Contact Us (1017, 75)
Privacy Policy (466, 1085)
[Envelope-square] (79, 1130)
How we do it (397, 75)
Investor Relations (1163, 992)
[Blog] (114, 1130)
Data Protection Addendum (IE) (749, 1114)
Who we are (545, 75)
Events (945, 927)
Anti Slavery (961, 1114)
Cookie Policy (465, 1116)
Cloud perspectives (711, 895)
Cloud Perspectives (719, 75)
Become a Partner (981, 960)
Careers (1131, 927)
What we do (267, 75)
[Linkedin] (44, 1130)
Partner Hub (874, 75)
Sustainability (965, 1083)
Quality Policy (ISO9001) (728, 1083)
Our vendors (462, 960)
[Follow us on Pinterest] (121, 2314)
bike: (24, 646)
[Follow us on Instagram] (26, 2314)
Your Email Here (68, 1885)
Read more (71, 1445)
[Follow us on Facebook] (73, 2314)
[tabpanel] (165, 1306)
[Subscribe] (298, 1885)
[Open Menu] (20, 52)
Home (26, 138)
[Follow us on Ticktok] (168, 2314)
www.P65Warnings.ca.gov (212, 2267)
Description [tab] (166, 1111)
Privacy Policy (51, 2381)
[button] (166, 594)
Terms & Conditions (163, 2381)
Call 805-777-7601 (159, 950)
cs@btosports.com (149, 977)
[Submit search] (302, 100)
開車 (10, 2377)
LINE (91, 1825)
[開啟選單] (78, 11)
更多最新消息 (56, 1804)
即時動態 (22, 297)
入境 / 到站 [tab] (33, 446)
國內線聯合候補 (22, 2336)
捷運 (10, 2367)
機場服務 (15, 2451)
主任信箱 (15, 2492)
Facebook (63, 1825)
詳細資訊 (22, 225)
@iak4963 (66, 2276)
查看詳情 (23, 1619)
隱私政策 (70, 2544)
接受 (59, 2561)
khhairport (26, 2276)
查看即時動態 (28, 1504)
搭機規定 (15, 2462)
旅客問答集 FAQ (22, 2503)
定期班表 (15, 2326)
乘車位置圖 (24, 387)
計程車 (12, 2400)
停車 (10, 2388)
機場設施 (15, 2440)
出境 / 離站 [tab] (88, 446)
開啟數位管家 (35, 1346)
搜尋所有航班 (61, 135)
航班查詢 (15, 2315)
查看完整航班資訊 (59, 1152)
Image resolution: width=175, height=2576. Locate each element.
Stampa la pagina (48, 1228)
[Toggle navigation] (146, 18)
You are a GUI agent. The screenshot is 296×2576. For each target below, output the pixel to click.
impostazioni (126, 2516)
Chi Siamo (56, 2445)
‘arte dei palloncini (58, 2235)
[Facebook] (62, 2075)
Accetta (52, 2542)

(About this task): Filter the entries down to the lines holding the string "Policy". Copy each of those lines.

(Written solution):
Privacy Policy (466, 1085)
Cookie Policy (465, 1116)
Quality Policy (ISO9001) (728, 1083)
Privacy Policy (51, 2381)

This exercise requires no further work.